Directions for this task
Leave out the pictures, and retype only the lines from the beginning of the material through the line that contains "You are a computer-use agent. Viewport: 871px", including both.

Record set
▬▬▬

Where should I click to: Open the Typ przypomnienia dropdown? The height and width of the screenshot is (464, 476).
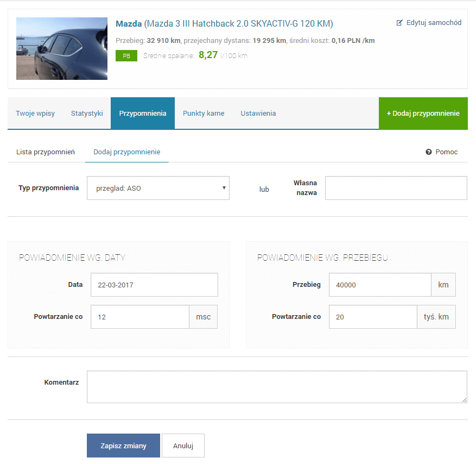pos(158,188)
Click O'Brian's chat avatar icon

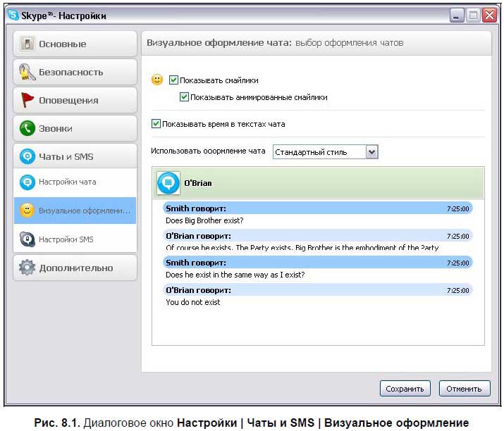168,183
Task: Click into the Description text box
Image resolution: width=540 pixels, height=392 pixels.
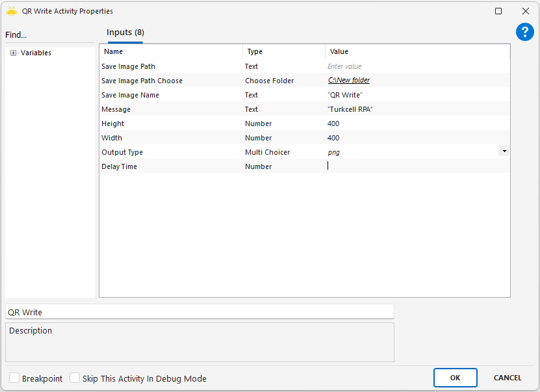Action: (199, 342)
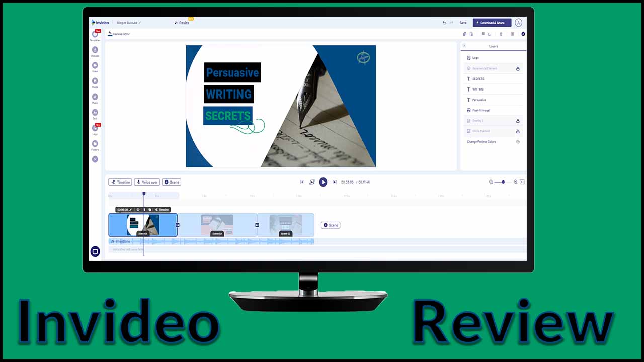Switch to the Voice over tab
The image size is (644, 362).
(146, 182)
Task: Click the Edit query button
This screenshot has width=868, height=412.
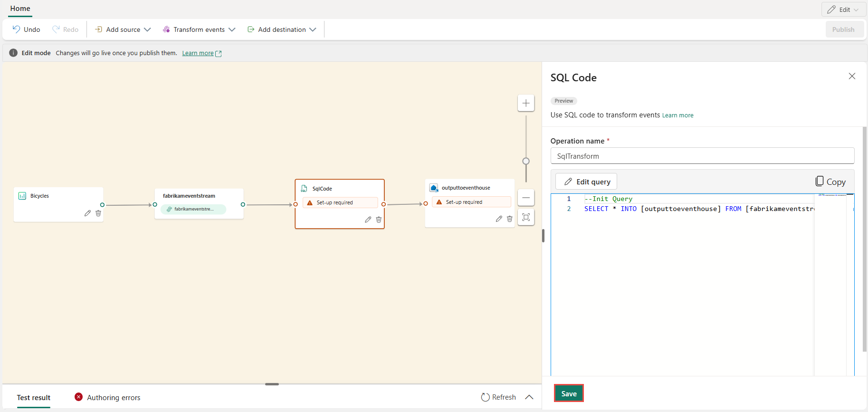Action: 587,182
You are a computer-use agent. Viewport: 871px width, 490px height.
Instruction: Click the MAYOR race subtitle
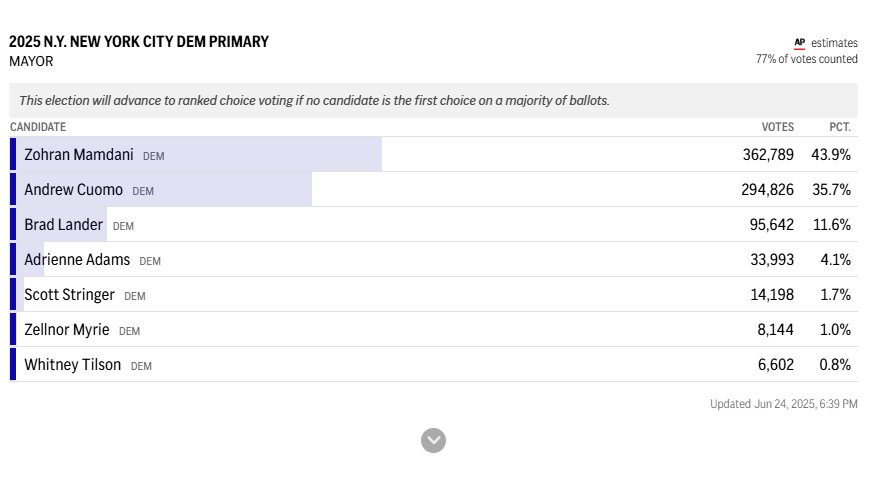(x=31, y=61)
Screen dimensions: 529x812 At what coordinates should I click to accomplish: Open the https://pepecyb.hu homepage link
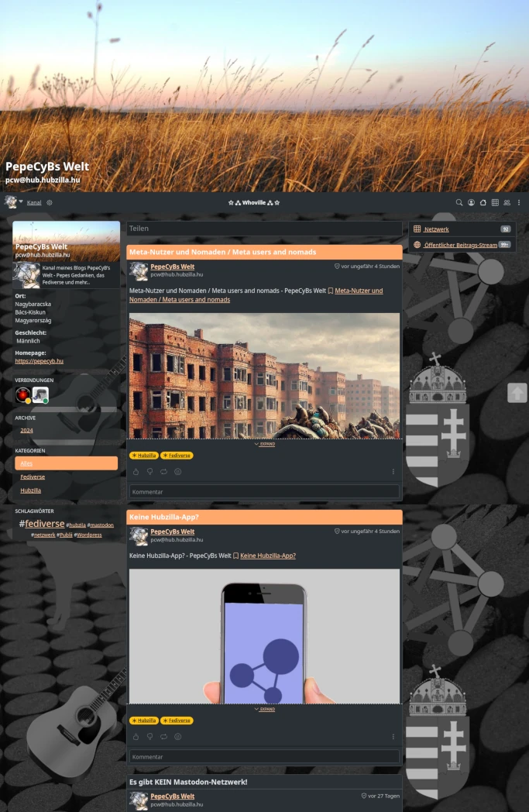39,361
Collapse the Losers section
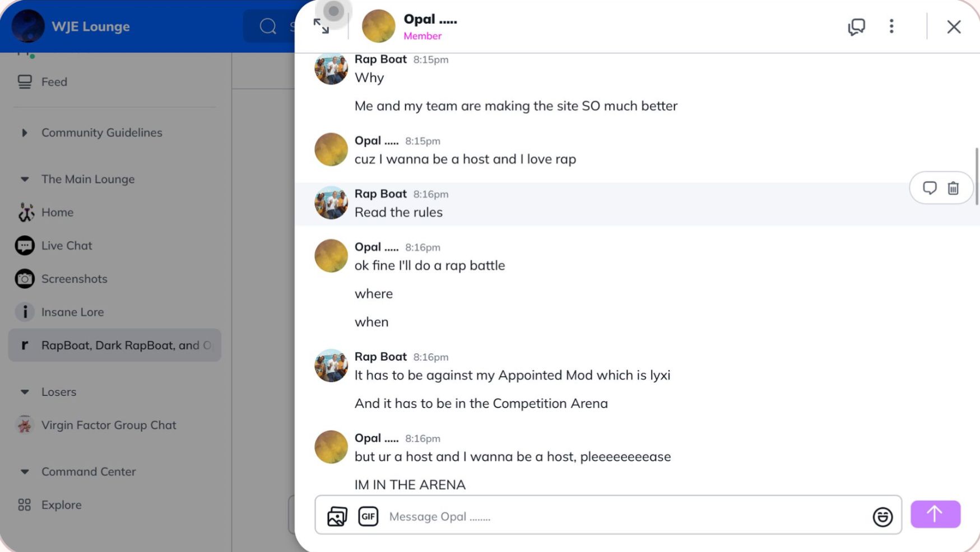This screenshot has height=552, width=980. pos(25,392)
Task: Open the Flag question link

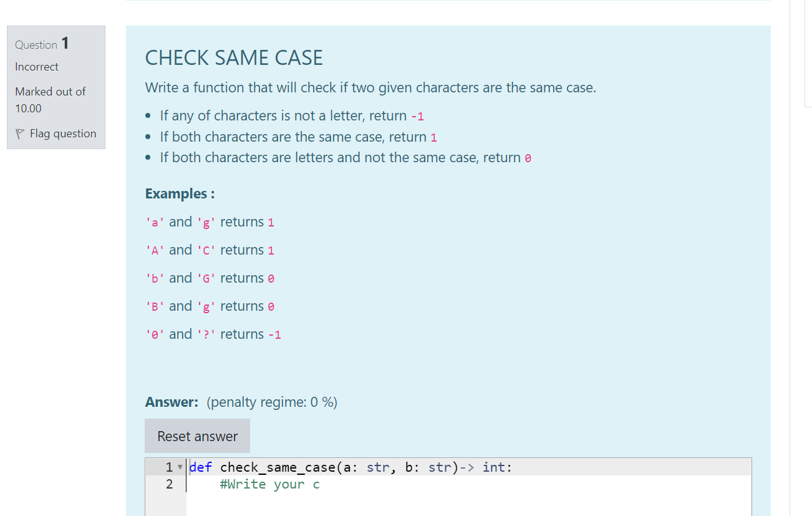Action: (x=62, y=133)
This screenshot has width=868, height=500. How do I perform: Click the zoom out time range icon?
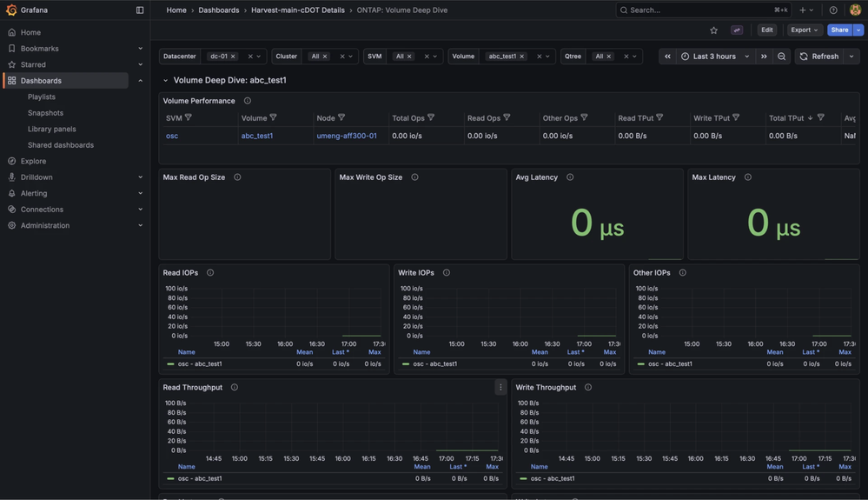click(781, 57)
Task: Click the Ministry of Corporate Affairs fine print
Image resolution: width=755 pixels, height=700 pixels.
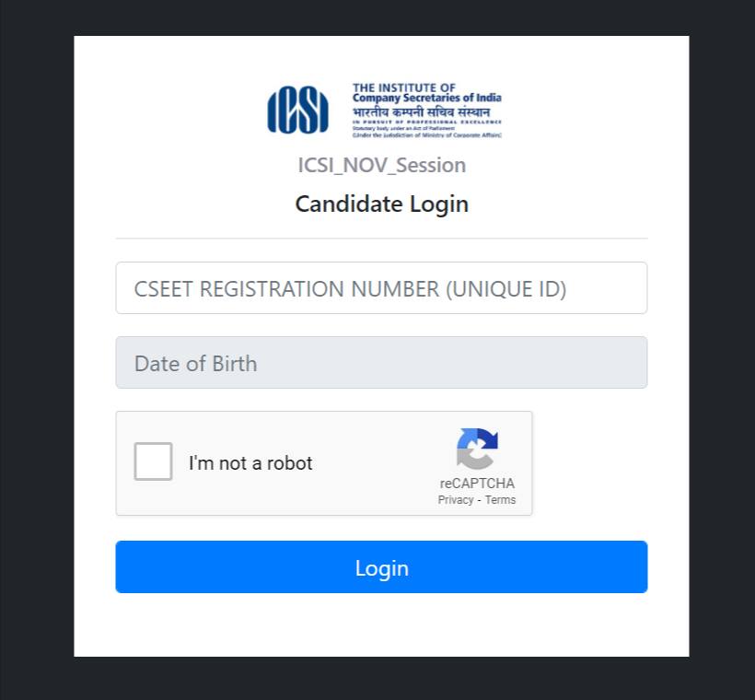Action: point(426,135)
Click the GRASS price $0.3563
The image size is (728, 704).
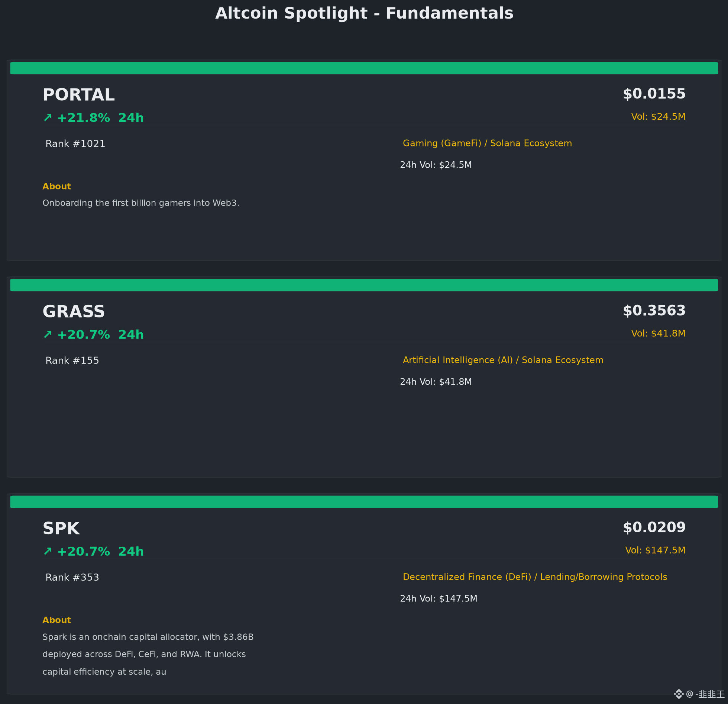[654, 310]
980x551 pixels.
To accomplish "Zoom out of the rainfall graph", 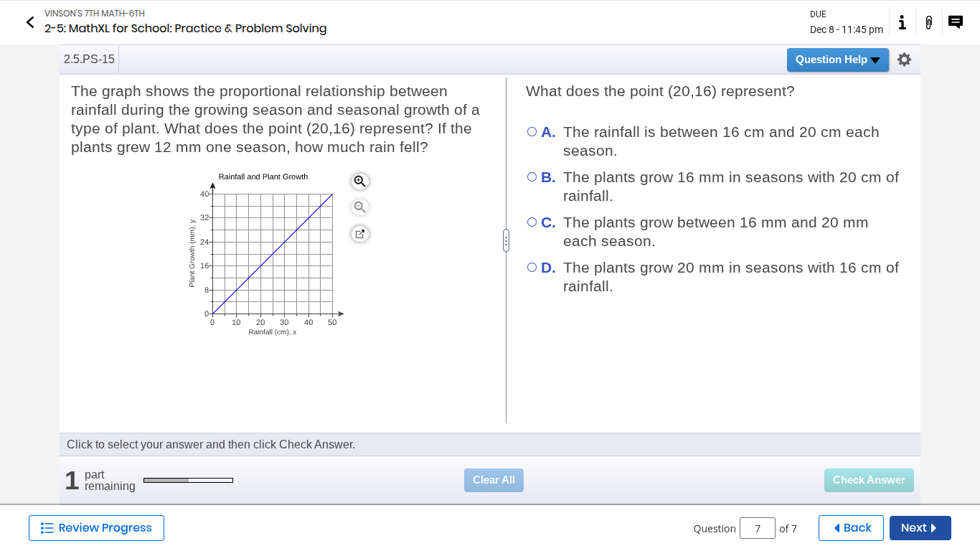I will (x=360, y=207).
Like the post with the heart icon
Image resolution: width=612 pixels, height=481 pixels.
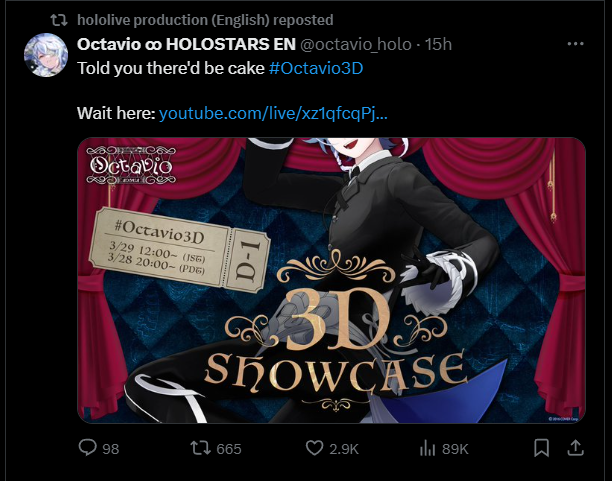tap(314, 448)
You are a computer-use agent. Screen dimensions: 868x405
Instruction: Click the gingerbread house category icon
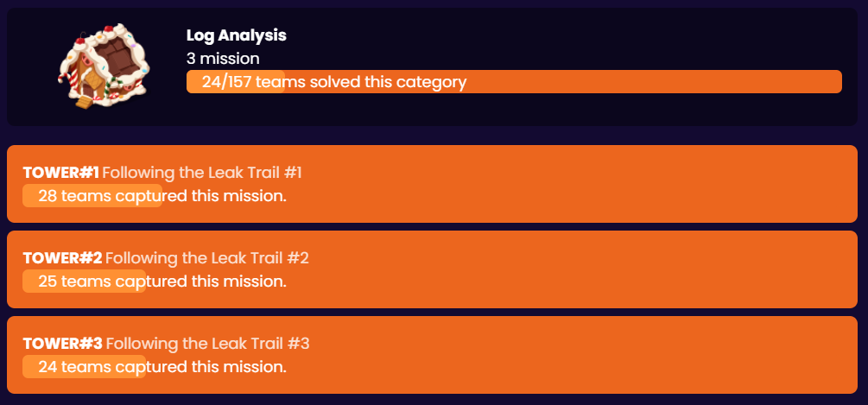pos(103,68)
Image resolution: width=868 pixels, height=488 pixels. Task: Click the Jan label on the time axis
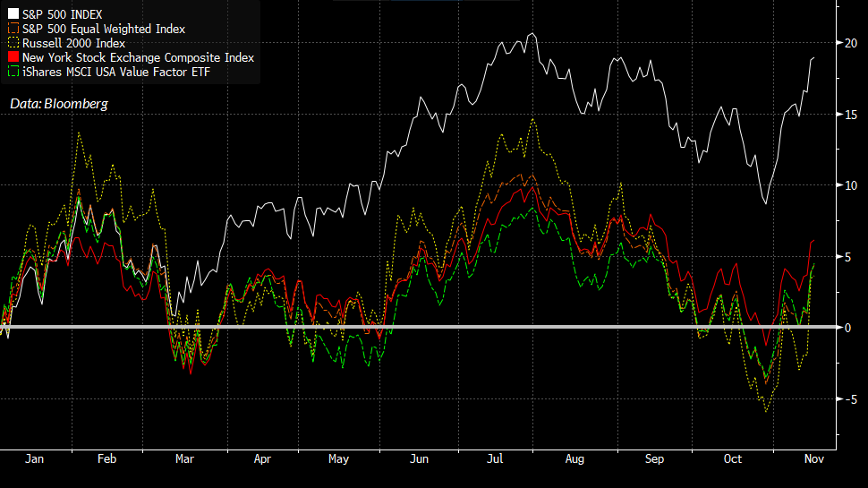[x=34, y=458]
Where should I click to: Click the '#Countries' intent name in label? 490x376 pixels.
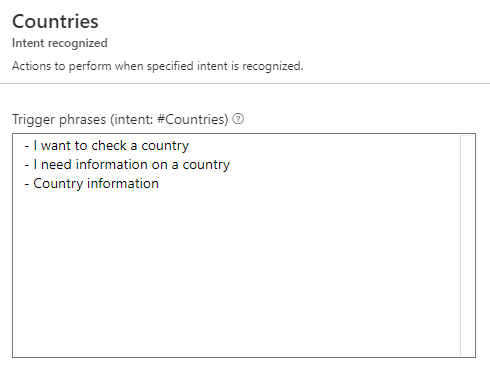click(190, 119)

▬▬▬

Written answer
Where should I click to: Open the Typ przypomnienia dropdown? The height and width of the screenshot is (464, 476).
pos(158,188)
Click O'Brian's chat avatar icon

168,183
Task: Click into the Description text box
Image resolution: width=540 pixels, height=392 pixels.
Action: (199, 342)
Switch to the Voice over tab
The image size is (644, 362).
(146, 182)
Task: Click the Edit query button
This screenshot has width=868, height=412.
Action: 587,182
You are a computer-use agent. Viewport: 871px width, 490px height.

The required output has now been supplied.